Implementation of an ellipsoidal-cavity field correction for computed molecular oscillator strengths in solution: A(nother) benchmark study

We recently compared oscillator strengths (OS) obtained from electronic structure calculations f_comp to OSs derived from experimental spectra f_exp multiplied by the refractive index n of the solution in which the spectra were measured. The choice of nf_exp instead of f_exp as reference accounts for the macroscopic flux of energy in a dielectric (the experimental solvent). Here, we apply a correction to f_comp values that accounts for the local electromagnetic field driving the absorption transition (which is generally different from the macroscopic field).
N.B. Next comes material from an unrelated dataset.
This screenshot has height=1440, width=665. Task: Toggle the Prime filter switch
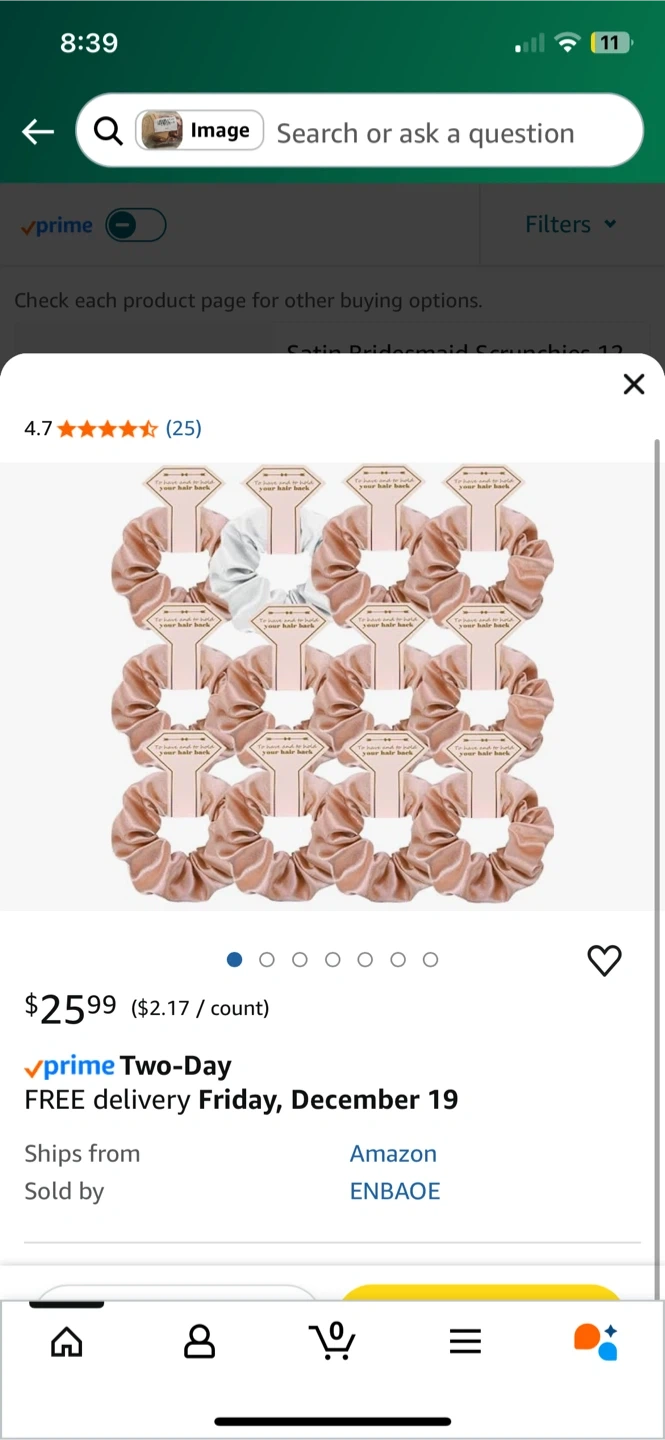pos(135,225)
We refer to these modified OSs as f_comp,S. The correction is obtained by assuming that each molecule occupies an ellipsoidal cavity, fitted to its van der Waals surface, surrounded by a continuum dielectric model representing the solvent. Sets ranging from 33 - 85 experimental transitions are used for the benchmarking. For LR-CCSD and EOM-CCSD, we find that f_comp,S generally gives a better agreement with experimental strengths than f_comp. For LR-CCSD in the length gauge, for instance, there is a 1 to 1 scaling of the (nf_exp, f_comp,S) pairs. Instead, the results for TD-DFT depend on the amount of HF exchange used in the functional: pure functionals typically also have a 1 to 1 scaling of the (nf_exp, f_comp,S) pairs, while for hybrid functionals f_comp,S overestimates nf_exp to a degree that appears proportional to the amount of HF exchange present in the functional.